Confronting the surgeon
At my hospital, circulating nurses complete a form to document that the surgical team completed all steps of a proper timeout. We also affix timeout stickers to instrument trays and hang timeout posters to serve as constant visual reminders of our hospital's safety policies. Each employee is implored to take ownership in the hospital's safety record. Nurses are empowered by the hospital's administration to stop a surgery if the proper precautions aren't followed.

It can be difficult for nurses or techs to confront a surgeon. While most surgeons are onboard with a facility's safety efforts, difficult personalities are a reality of life in the OR. Try this hard-and-fast rule: A challenge from any two members of the surgical team necessitates an automatic and immediate consult for a consensus on what's being done and by whom.

Expanding on the timeout
Not only does the timeout provide an opportunity to identify inconsistencies and to prevent errors in the OR, but by improving overall communication it helps empower all members of the team to continue the dialogue during the operation if things do not seem to be going according to plan. In fact, we're not only focused on ensuring the surgical timeout, but we're also looking to expand on it. In 2008, in addition to preventing wrong-site surgeries, we're aiming to have timeouts confirm that the patient received the proper antibiotic 60 minutes before surgery.

The Joint Commission requires that doctors "sign their site." Yet a study in the September 2006 issue of the journal Archives of Surgery reports that the problem may be 20 times more common than previously thought, occurring between 1,300 and 2,700 times a year and that prevention efforts may be inadequate.

Inside Pennsylvania's Wrong-site Surgery Data

Wrong-site surgical errors occur in Pennsylvania's healthcare facilities every other day, according to an advisory from the state's Patient Safety Authority. The report claims that the authority received 174 reports of actual wrong-site surgery events and 253 notifications of near-misses between June 2004 and Dec. 2006.

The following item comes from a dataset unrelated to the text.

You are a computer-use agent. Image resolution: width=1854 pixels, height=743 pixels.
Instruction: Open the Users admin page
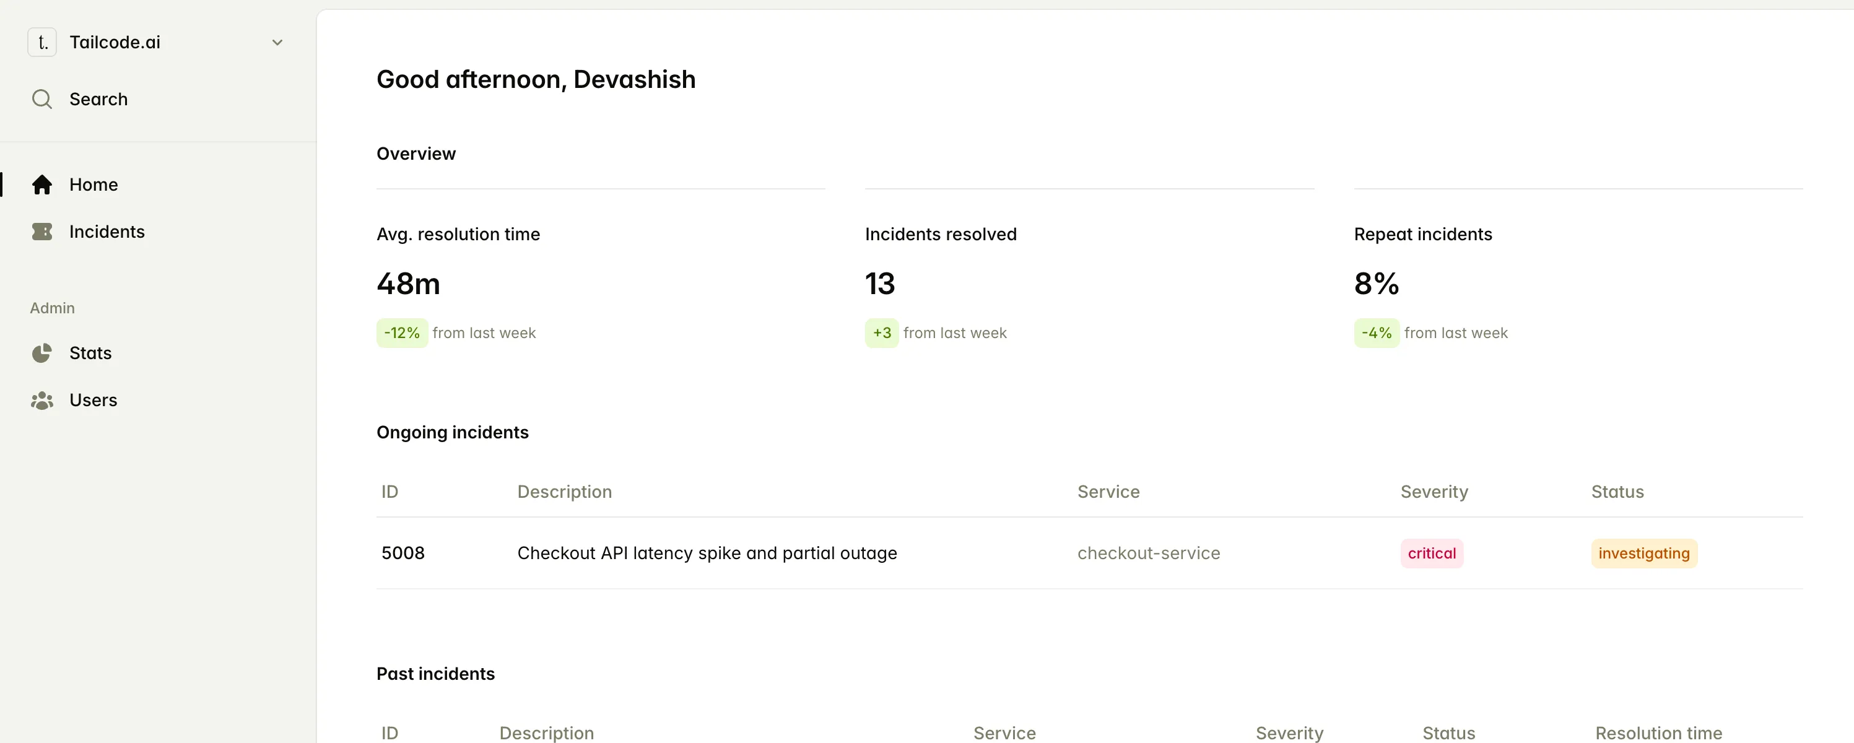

"Wrong-site surgeries in Pennsylvania should never occur," says Stan Smullens, MD, chief medical officer at Jefferson Health System in Radnor and vice-president of the Patient Safety Authority's board of directors. "However, we are not alone. Wrong-site surgeries are no more common in Pennsylvania than they are in other states. We also have in common with other states the problem of trying to fix them."

Of the 174 reported cases of wrong-site events, 69 percent were wrong-side surgeries, 14 percent occurred on the wrong body part, nine percent were wrong procedures and eight percent involved the wrong patient.

Orthopedic and ophthalmic procedures were the most common for wrong-site surgeries. Common risk factors for the reported incidences of wrong-site surgery include multiple procedures performed on the same patient, possibly by multiple surgeons; staff communication breakdowns; time pressures; incomplete pre-op assessments and cultural factors that may deter staff from questioning the surgeon's authority.